◆ **Given records**
=== Begin Enclosure ===

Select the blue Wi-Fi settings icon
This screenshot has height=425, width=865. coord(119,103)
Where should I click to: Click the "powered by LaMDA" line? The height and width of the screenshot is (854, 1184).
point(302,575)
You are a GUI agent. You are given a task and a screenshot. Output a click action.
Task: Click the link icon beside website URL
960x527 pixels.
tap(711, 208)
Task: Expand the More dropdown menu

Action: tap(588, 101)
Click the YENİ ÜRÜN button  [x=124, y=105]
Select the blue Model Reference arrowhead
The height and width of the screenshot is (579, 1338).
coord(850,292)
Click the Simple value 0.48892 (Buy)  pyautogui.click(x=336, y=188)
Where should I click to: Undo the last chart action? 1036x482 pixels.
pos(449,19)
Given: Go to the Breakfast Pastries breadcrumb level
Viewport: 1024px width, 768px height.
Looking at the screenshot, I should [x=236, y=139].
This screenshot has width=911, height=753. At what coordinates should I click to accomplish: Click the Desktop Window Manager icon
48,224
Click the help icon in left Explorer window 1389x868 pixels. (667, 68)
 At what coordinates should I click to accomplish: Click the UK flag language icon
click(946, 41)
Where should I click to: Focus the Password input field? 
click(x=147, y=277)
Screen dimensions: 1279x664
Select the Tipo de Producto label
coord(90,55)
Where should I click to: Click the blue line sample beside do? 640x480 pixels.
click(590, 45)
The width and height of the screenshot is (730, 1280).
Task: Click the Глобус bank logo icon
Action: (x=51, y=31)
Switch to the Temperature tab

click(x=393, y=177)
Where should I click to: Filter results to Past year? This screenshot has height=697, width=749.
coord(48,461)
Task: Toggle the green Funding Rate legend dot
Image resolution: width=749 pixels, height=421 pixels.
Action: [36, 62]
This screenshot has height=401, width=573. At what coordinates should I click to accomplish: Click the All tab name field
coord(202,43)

=== End Enclosure ===

◆ **Work request**
Give back every entry, unchanged in any way.

◆ **Output for this task**
Select the blue Wi-Fi settings icon
This screenshot has height=425, width=865. coord(119,103)
Where should I click to: Click the "powered by LaMDA" line? The height and width of the screenshot is (854, 1184).
point(302,575)
You are a GUI agent. You are given a task and a screenshot. Output a click action.
Task: Click the link icon beside website URL
960x527 pixels.
tap(711, 208)
Task: Expand the More dropdown menu

Action: tap(588, 101)
Click the YENİ ÜRÜN button  [x=124, y=105]
Select the blue Model Reference arrowhead
The height and width of the screenshot is (579, 1338).
coord(850,292)
Click the Simple value 0.48892 (Buy)  pyautogui.click(x=336, y=188)
Where should I click to: Undo the last chart action? 1036x482 pixels.
pos(449,19)
Given: Go to the Breakfast Pastries breadcrumb level
Viewport: 1024px width, 768px height.
Looking at the screenshot, I should [x=236, y=139].
This screenshot has width=911, height=753. At what coordinates should I click to accomplish: Click the Desktop Window Manager icon
48,224
Click the help icon in left Explorer window 1389x868 pixels. (667, 68)
 At what coordinates should I click to accomplish: Click the UK flag language icon
click(946, 41)
Where should I click to: Focus the Password input field? 
click(x=147, y=277)
Screen dimensions: 1279x664
Select the Tipo de Producto label
coord(90,55)
Where should I click to: Click the blue line sample beside do? 640x480 pixels.
click(590, 45)
The width and height of the screenshot is (730, 1280).
Task: Click the Глобус bank logo icon
Action: (x=51, y=31)
Switch to the Temperature tab

click(x=393, y=177)
Where should I click to: Filter results to Past year? This screenshot has height=697, width=749.
coord(48,461)
Task: Toggle the green Funding Rate legend dot
Image resolution: width=749 pixels, height=421 pixels.
Action: [36, 62]
This screenshot has height=401, width=573. At what coordinates should I click to accomplish: Click the All tab name field
coord(202,43)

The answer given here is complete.